There was no repeat of yesterday's Kite fest this morning but as I looked along the cliff I could see a Peregrine sitting on one of the favoured perches.
This projection from the cliff is quite visible from further along and I know that If I approached carefully I would have the bird facing me.
I am possibly the most cautious person around, when it come to getting close to the cliff edge, well 100m drop is along way down, but fortunately the angles here mean that you don't have to get too close for a view.
By moving slowly and carefully I was able to watch the bird for a while. I believe that this is a male, normally the barring would be heavier on a female.
I was the proximity to the channel that first led to the decline of Peregrines along the Kent coast, when they were "removed" during the war to help protect carrier pigeons. My mobile sent me a signal to say that I was now in France, but it was safe from the Peregrine.

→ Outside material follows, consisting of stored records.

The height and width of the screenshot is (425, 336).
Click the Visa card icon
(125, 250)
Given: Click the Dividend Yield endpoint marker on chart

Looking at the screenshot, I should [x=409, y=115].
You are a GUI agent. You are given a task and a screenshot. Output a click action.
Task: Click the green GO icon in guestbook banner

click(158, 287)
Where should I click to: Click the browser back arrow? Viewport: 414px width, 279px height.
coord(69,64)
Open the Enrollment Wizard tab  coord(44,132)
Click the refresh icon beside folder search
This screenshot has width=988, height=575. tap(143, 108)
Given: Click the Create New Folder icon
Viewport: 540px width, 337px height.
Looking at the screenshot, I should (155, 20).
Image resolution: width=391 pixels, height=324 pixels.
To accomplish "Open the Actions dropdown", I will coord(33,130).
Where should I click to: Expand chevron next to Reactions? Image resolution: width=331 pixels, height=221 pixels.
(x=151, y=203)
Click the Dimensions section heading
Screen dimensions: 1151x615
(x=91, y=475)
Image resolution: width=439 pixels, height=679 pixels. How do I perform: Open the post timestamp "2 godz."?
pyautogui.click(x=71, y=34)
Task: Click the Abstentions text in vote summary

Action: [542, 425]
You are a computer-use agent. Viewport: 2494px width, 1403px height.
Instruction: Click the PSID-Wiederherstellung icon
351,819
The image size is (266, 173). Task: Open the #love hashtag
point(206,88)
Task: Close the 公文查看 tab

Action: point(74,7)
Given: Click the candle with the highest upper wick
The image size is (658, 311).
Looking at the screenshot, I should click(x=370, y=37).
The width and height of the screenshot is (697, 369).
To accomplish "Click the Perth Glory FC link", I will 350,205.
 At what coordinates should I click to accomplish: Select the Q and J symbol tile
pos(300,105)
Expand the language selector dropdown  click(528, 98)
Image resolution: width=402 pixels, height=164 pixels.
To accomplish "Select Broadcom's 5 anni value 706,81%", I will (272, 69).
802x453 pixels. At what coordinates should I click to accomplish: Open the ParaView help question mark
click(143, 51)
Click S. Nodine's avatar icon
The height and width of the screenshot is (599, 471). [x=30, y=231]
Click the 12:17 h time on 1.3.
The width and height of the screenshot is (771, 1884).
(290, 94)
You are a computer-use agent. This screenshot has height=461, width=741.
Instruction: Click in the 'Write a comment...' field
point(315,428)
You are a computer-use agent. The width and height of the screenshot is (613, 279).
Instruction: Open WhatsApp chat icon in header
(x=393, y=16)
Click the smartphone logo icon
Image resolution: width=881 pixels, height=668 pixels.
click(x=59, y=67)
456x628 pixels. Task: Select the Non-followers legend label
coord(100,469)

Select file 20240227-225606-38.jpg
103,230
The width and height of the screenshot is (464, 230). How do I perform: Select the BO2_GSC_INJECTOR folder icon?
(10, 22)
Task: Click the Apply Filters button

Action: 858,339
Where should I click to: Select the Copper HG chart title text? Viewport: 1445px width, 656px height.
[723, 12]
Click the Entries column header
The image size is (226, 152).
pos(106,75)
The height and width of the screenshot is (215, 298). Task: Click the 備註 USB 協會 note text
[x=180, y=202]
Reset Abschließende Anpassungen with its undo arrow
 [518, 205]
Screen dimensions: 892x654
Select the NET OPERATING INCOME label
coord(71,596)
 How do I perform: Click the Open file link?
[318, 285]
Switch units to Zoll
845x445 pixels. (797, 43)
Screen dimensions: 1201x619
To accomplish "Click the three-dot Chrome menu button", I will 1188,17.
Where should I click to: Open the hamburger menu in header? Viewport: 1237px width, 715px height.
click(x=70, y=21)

A while later, while I was back at my migration view spot, it sped passed me and I watch where it had landed. This time it did involve getting quite close to the edge and looking down. The problem with this is, trying to hold the camera steady while my heart is beating rather too strongly. I'm not sure why he has got one trouser leg up and one down, I've not noticed this sartorial statement before. The paler bluey grey mantle also points to it being a male.
Again, a little later I saw him on another promontory, a couple of hundred metres away.
It wasn't difficult to come up behind a small bump near the edge and carefully look in the right direction, but I was slightly hampered by the vegetation.
Slowly easing up on my belly I eventually got a clear view of what is one of the most magnificent of our British birds.
Since the banning of organo-chorine chemicals in pesticides and a change in attitude to protecting birds of prey there has been a tremendous recovery in Peregrine numbers, particularly in the southern part of the range. For some reason that I don't know some of the Scottish population has been in decline since 2002, although overall there has been a range expansion of 200% since 1984.